UK Offshore Wind Industry Faces Turbulent Times: Hedge Fund CEO
Posted 22/09/2023 14:22
The once-flourishing UK offshore wind industry is poised for a challenging period ahead, marked by potential project delays and even cancellations due to surging expenses and higher interest rates. These concerns come to the fore as Per Lekander, CEO of Clean Energy Transition LLP, a London-based hedge fund managing $2.6 billion in assets across various sectors including renewables, utilities, oil, and gas, sounds a cautionary note.
Lekander stated in a recent interview, "The industry needs a complete reset. It's going to be a very long period with very disappointing growth, where projects might be delayed or not even built."
Across Europe, wind energy developers are grappling with a host of challenges, including escalated turbine costs, supply chain bottlenecks, and international competition. These obstacles, combined with difficulties in securing financing for new projects, cast a shadow over the industry's prospects. In the UK, the situation is exacerbated by an auction system that fails to guarantee adequate returns on investment, potentially stalling new offshore construction initiatives.
Before the pandemic, a prolonged period of low-interest rates saw a surge in investment in UK wind capacity, surpassing natural gas as the primary source of power connected to the grid. However, persistent inflation and efforts to combat it now threaten to halt this growth in its tracks.
While the UK possesses thousands of miles of coastline and abundant offshore energy potential, offshore wind faces uncertainty regarding its growth prospects, similar to other clean-energy technologies such as heat pumps and electric vehicles. Most of the funding required to achieve the government's net-zero emissions target will need to come from the private sector, a challenge that industry experts acknowledge.
Emma Pinchbeck, CEO of industry group EnergyUK, emphasized the importance of retaining green investment, stating, "At a time when other countries are stepping up their efforts to attract green investment, we cannot risk that money going elsewhere."
According to Per Lekander, the wind-energy investment boom in the UK abruptly halted in the wake of the pandemic, with costs skyrocketing for various aspects, including freight and labor. Many companies that secured projects during the industry's growth spurt from 2019 to 2021 now find themselves "dramatically out of money."
Swedish state-owned utility Vattenfall AB is in early-stage talks to sell one of the UK's largest offshore projects, which it suspended in July. A spokesperson for Vattenfall mentioned they are "evaluating all options to determine the best way forward for the whole Norfolk Offshore Wind Zone."

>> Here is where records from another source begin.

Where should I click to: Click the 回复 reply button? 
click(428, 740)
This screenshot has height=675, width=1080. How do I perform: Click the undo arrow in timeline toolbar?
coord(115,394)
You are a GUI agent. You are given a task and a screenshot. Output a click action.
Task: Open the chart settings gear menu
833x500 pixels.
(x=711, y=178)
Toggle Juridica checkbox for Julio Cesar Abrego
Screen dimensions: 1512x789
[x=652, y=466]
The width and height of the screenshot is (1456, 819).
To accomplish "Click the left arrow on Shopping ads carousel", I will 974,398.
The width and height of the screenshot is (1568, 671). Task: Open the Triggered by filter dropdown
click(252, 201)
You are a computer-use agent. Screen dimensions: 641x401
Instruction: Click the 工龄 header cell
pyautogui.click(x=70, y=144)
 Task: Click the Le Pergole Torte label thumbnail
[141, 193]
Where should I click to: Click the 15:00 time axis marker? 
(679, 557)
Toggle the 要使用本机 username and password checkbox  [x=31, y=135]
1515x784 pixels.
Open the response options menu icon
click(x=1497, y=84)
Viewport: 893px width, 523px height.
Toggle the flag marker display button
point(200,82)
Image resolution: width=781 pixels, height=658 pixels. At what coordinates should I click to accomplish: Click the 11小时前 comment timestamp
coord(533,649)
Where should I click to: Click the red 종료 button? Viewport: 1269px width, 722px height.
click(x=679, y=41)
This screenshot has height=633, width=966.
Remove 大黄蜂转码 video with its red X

Mads Nipper, CEO of Denmark's Orsted A/S, expressed doubts about a final investment decision on its Hornsea-3 wind project in the North Sea due to higher interest rates. Combined, the Vattenfall and Orsted projects could provide power to over 4.5 million UK homes.
In addition, a recent government auction for offshore wind projects failed to attract any bids, underscoring the industry's challenges. Denmark's Vestas Wind Systems A/S is now reconsidering plans to manufacture more turbines in the UK.
One contributing factor to the industry's struggles is that developers previously bid too aggressively in auctions, resulting in government-set electricity prices that are too low to justify the effort required to build new projects.
Per Lekander concluded, "It's clearly going to be a painful situation from here."